= Beginning of Section =

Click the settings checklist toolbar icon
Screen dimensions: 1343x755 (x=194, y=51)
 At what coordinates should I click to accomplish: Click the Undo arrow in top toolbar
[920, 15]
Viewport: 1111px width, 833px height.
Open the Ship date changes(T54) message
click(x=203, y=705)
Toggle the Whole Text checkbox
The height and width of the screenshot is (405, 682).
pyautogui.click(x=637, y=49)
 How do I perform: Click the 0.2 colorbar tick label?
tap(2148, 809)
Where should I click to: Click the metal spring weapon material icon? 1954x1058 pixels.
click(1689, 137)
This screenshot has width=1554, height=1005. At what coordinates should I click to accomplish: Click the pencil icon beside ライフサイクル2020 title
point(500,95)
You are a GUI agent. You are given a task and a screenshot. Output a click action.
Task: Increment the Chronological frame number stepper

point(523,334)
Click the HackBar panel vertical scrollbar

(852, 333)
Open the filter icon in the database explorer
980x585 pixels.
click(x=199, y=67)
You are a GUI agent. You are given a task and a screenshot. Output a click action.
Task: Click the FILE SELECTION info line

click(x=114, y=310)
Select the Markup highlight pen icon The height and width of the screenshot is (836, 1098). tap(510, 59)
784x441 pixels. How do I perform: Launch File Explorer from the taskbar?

= End of Section =

To do
In the listing above, take the line containing "How do I perform: Click" as the start and write out every line through the last one exactly, with nothing added.

Output
 How do I perform: Click the 0.2 colorbar tick label?
tap(2148, 809)
Where should I click to: Click the metal spring weapon material icon? 1954x1058 pixels.
click(1689, 137)
This screenshot has width=1554, height=1005. At what coordinates should I click to accomplish: Click the pencil icon beside ライフサイクル2020 title
point(500,95)
You are a GUI agent. You are given a task and a screenshot. Output a click action.
Task: Increment the Chronological frame number stepper

point(523,334)
Click the HackBar panel vertical scrollbar

(852, 333)
Open the filter icon in the database explorer
980x585 pixels.
click(x=199, y=67)
You are a GUI agent. You are given a task and a screenshot. Output a click action.
Task: Click the FILE SELECTION info line

click(x=114, y=310)
Select the Markup highlight pen icon The height and width of the screenshot is (836, 1098). tap(510, 59)
784x441 pixels. How do I perform: Launch File Explorer from the taskbar?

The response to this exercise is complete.